I'm looking for a method that consumes a Vec and returns one element, without the overhead of restoring Vec's invariants the way remove and swap_remove do:
fn take<T>(vec: Vec<T>, index: usize) -> Option<T>
However, I can't find such a method. Am I missing something? Is this actually unsafe or impossible?
This is a different question from Built in *safe* way to move out of Vec<T>?
There the goal was a remove method that didn't panic on out of bounds access and returned a Result. I'm looking for a method that consumes a Vec and returns one of the elements. None of the answers to the above question address my question.

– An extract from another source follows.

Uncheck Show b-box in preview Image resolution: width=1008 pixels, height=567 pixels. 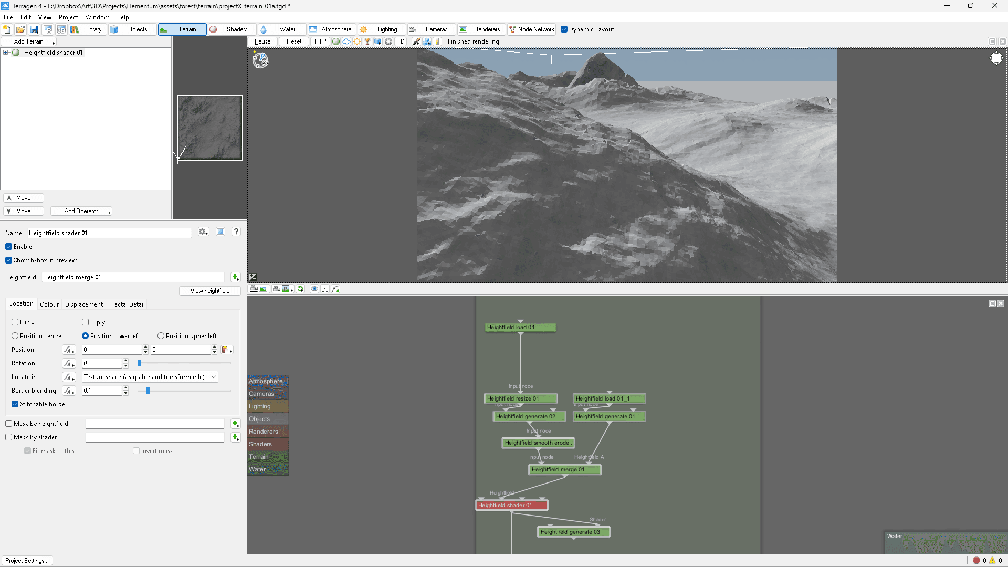pos(8,260)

You can write your function like this:
fn take<T>(mut vec: Vec<T>, index: usize) -> Option<T> {
if vec.get(index).is_none() {
None
} else {
Some(vec.swap_remove(index))
}
}
The code you see here (get and swap_remove) is guaranteed O(1).

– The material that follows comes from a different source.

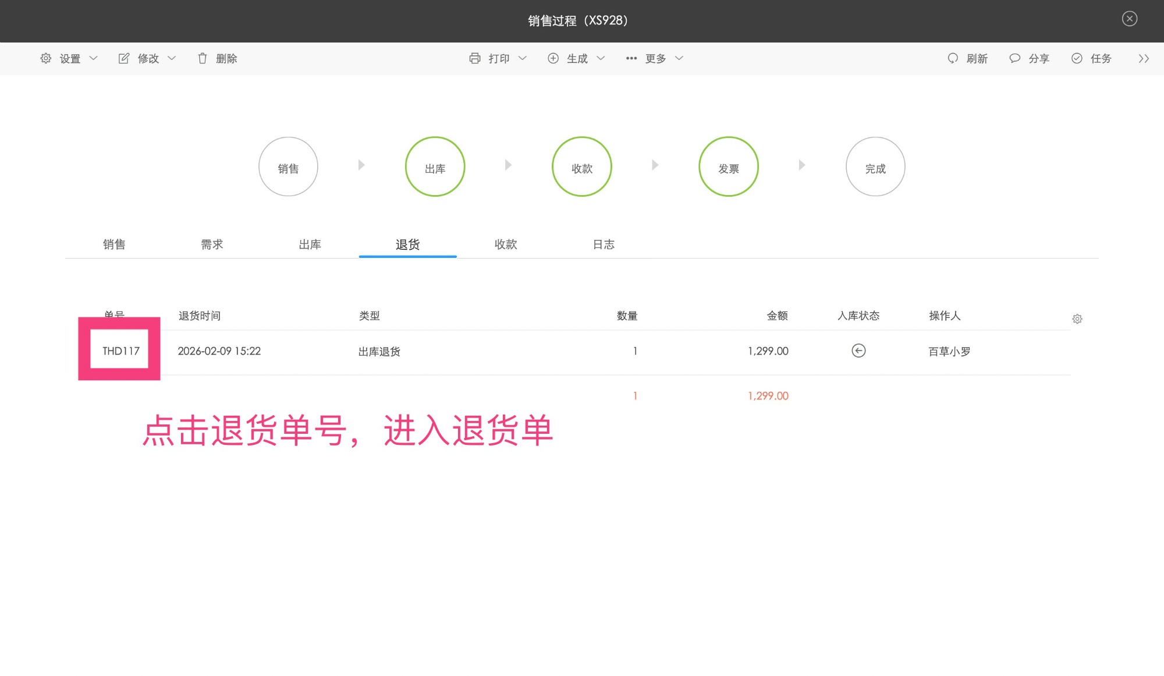Click the expand arrows at toolbar right end

pyautogui.click(x=1144, y=58)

However, kind of hidden, vec is dropped at the end of the function and this drop operation is likely not O(1), but O(n) (where n is vec.len()). If T implements Drop, then drop() is called for every element still inside the vector, meaning dropping the vector is guaranteed O(n). If T does not implement Drop, then the Vec only needs to deallocate the memory. The time complexity of the dealloc operation depends on the allocator and is not specified, so we cannot assume it is O(1).
To mention another solution using iterators:
fn take<T>(vec: Vec<T>, index: usize) -> Option<T> {
vec.into_iter().nth(index)
}
While Iterator::nth() usually is a linear time operation, the iterator over a vector overrides this method to make it a O(1) operation. Of course, if T implements Drop, this again is an O(n) function as n elements need to be dropped.